F1. A Singapore brutta botta per la Ferrari che non entra mai in gara. Il commento di Alberto Bortolotti

 Alberto Bortolotti, consigliere USSI

Brutta botta, quella di Singapore. Meno quaranta, a sei gare dal termine. La gara non ha fatto che confermare i verdetti emessi dalla qualifica, ovvero un Lewis Hamilton stellare, un’ottima Mercedes ed un Max Verstappen esaltante con una Red Bull prevedibilmente competitiva su questa pista. L’analisi sintetica di Kimi Raikkonen:  “Si, purtroppo abbiamo perso la gara ieri ma è una cosa che qui accade spesso. Se ci fossero stati più ingressi in pista della safety car magari avremmo avuto un risultato diverso…”.

Ad essere meno prevedibile è stata la Ferrari, che per la prima volta in questo Mondiale ha dovuto accettare un verdetto che l’ha vista terza forza in campo. Vettel lo spiega così: “Chiaramente non aiuta perdere punti, ma oggi, per il modo in cui abbiamo gareggiato, non c’erano opportunità. Forse non eravamo abbastanza veloci. In questo weekend non abbiamo estratto il massimo dal nostro pacchetto”.
Il piano della Ferrari era chiaro: anticipare la sosta di Vettel, montare una mescola sulla carta più performance della soft annunciata dalla Mercedes, e sperare in un undercut.

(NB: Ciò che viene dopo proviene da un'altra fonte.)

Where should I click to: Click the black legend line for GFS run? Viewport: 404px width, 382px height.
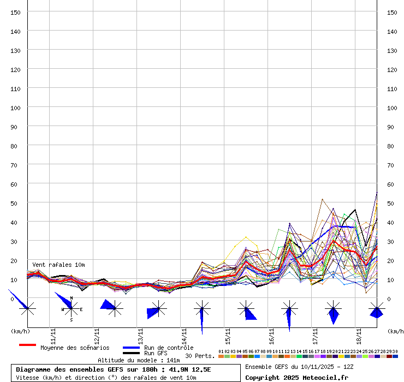131,353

Alla fine, però, gli esiti di una strategia ‘o la va o la spacca’ non sono stati quelli sperati, e i 14 punti che potenzialmente potevano essere guadagnati in classifica su Hamilton, sono diventate tre lunghezze perse, a causa dell’overcut subito da Verstappen.
Con una strategia conservativa Vettel probabilmente avrebbe mantenuto la seconda posizione, ma non è questo il punto.
Tecnicamente dalla gara di Sochi in avanti per la Ferrari tutto potrebbe tornare nella norma, ma resta una botta morale che a Singapore non è stata indifferente.